[Saved data entries]
──────
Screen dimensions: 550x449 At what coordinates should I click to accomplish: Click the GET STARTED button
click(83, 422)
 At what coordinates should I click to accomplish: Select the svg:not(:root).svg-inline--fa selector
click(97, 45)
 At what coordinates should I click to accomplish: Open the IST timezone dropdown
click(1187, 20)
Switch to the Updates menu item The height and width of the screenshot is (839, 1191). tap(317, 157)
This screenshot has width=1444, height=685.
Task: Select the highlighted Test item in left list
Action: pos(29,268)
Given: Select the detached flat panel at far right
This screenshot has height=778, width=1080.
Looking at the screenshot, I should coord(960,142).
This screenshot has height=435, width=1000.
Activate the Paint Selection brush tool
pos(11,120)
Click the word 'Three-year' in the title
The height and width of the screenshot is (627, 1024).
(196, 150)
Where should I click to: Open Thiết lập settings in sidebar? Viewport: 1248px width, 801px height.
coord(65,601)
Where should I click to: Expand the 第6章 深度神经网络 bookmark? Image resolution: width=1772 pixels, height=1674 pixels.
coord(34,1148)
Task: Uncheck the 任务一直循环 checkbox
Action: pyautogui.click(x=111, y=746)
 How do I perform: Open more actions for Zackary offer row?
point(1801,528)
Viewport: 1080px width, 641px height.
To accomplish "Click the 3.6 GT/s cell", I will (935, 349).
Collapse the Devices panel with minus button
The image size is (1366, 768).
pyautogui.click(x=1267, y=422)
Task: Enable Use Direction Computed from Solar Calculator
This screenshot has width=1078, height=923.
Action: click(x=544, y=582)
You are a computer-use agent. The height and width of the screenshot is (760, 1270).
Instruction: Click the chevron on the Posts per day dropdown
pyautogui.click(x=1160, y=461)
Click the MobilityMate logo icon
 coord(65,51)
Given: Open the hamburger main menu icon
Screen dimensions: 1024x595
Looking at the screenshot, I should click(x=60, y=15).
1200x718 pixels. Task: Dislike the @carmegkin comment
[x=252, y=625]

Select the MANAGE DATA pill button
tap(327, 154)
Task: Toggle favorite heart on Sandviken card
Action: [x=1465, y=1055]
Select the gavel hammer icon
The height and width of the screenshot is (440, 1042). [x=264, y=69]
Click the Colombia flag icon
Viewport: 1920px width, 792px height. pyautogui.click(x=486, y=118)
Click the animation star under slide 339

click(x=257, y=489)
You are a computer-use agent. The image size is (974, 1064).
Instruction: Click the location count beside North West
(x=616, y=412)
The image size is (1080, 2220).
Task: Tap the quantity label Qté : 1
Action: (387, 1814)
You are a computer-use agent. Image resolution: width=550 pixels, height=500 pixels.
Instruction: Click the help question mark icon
──────
→ **Exercise instructions**: All records shown above are to be repeated exactly.

→ **Answer box**:
Screen dimensions: 550x449 At what coordinates should I click to accomplish: Click the GET STARTED button
click(83, 422)
 At what coordinates should I click to accomplish: Select the svg:not(:root).svg-inline--fa selector
click(97, 45)
 At what coordinates should I click to accomplish: Open the IST timezone dropdown
click(1187, 20)
Switch to the Updates menu item The height and width of the screenshot is (839, 1191). tap(317, 157)
This screenshot has width=1444, height=685.
Task: Select the highlighted Test item in left list
Action: pos(29,268)
Given: Select the detached flat panel at far right
This screenshot has height=778, width=1080.
Looking at the screenshot, I should coord(960,142).
This screenshot has height=435, width=1000.
Activate the Paint Selection brush tool
pos(11,120)
Click the word 'Three-year' in the title
The height and width of the screenshot is (627, 1024).
(196, 150)
Where should I click to: Open Thiết lập settings in sidebar? Viewport: 1248px width, 801px height.
coord(65,601)
Where should I click to: Expand the 第6章 深度神经网络 bookmark? Image resolution: width=1772 pixels, height=1674 pixels.
coord(34,1148)
Task: Uncheck the 任务一直循环 checkbox
Action: pyautogui.click(x=111, y=746)
 How do I perform: Open more actions for Zackary offer row?
point(1801,528)
Viewport: 1080px width, 641px height.
To accomplish "Click the 3.6 GT/s cell", I will (935, 349).
Collapse the Devices panel with minus button
The image size is (1366, 768).
pyautogui.click(x=1267, y=422)
Task: Enable Use Direction Computed from Solar Calculator
This screenshot has width=1078, height=923.
Action: click(x=544, y=582)
You are a computer-use agent. The height and width of the screenshot is (760, 1270).
Instruction: Click the chevron on the Posts per day dropdown
pyautogui.click(x=1160, y=461)
Click the MobilityMate logo icon
 coord(65,51)
Given: Open the hamburger main menu icon
Screen dimensions: 1024x595
Looking at the screenshot, I should click(x=60, y=15).
1200x718 pixels. Task: Dislike the @carmegkin comment
[x=252, y=625]

Select the MANAGE DATA pill button
tap(327, 154)
Task: Toggle favorite heart on Sandviken card
Action: [x=1465, y=1055]
Select the gavel hammer icon
The height and width of the screenshot is (440, 1042). [x=264, y=69]
Click the Colombia flag icon
Viewport: 1920px width, 792px height. pyautogui.click(x=486, y=118)
Click the animation star under slide 339

click(x=257, y=489)
You are a computer-use agent. The image size is (974, 1064).
Instruction: Click the location count beside North West
(x=616, y=412)
The image size is (1080, 2220).
Task: Tap the quantity label Qté : 1
Action: (387, 1814)
You are a computer-use agent. Image resolution: width=550 pixels, height=500 pixels.
Instruction: Click the help question mark icon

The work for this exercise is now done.